Universe for Sale

I’ve been selling things for a long time. I was the one rounding up my family’s junk to become another’s treasure in our first and last yard sale, the one begging mom at age twelve for $100 to buy the beeswax I needed to make and peddle lip balms, the one who, as soon as I was old enough for a credit card, signed up to sell jewelry at an online craft marketplace, the first of its a kind and a revolution at the time. I wasn’t particularly crafty; I just really liked making and selling things.

“In the modern world of business, it is useless to be a creative, original thinker unless you can also sell what you create,” said David Ogilvy, father of modern advertising. Point taken. Business became my training ground and I went on to sell many other things, then helped other people sell things, then helped other people helping other people sell things. Last year, I sold $43 million dollars of product in three months for one company.

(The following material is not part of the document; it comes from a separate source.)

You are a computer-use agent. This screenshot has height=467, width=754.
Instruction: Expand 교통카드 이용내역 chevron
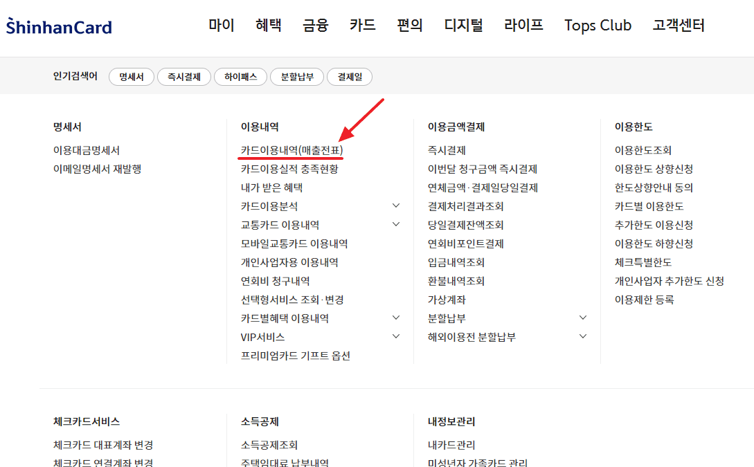(x=395, y=223)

I’m a copywriter. I write to sell, wielding words like honey. But once, when all that could be measured were sales at the end of a neatly compartmentalized quarter, today our honey needs to attract sales, yes, but also eyeballs, clicks, and the red zone on heat-maps—and our measures of success come in like clockwork in real time. When once our words went up the chain for approval, perhaps to a creative director, today they go through almost the entire business, left to right, bottom to top: everyone is involved in words and messaging from the CEO to the designer to the marketing team to the support team. We go through rounds of revisions until we get what we want: “yes, this is it” or at least “I like where this is going”. And we keep going, rounds and rounds later: me and my keyboard, me in the shower, me scanning emails, thesauruses, memes for inspiration. We can be ruthless: we cut things we loved, break apart words and sentences then put them back together again. But we’re never heartless: feelings, always (just make them count, up and to the right). Benefits over features. Try this formula, or that one. Don’t forget your keywords. Style guides, once our bibles but now, if they exist at all, are just loose guidelines because “it’ll change”, they say as if we’ll catch up; we never do; we just keep selling. Everyone has opinions, but you just wait: none of matters except the winners in our next A/B test when one will be crowned the winner, even if it’s nonsensical and written by AI. Even AI can’t rest easy. Someone is always looking to overthrow the winner in the name of conversion.

And it’s not just me, the writer. There’s an entire web of us trying to sell: designers looking for the button with the just-right hex code to drive the most clicks, engineers who code algorithms to turn your data and preferences into just the right ads, an entire conglomerate of the most creative people and companies dedicated to selling things, named as if to say we are independent, that we make our own choices when our entire goal is to shape the purchasing choices of everyone else. Together we manufacture scarcity, urgency, necessity like an assembly line: faster, cheaper, make it pop, more wow. Then they buy. Oh, they buy.

They chase things they didn’t even want. They try to keep up, but now they work so they can buy—things they want and things they don’t, things they can’t even flaunt and things they don’t even own. We bought the world when it wasn’t enough, then we made more. Now we’re selling things even less logical than it is to sell sugar and tooth rot as happiness, or to tie happiness to polar bears when they are so deadly that should you ever come across one in real life, you will want to run when in fact you should slowly back away.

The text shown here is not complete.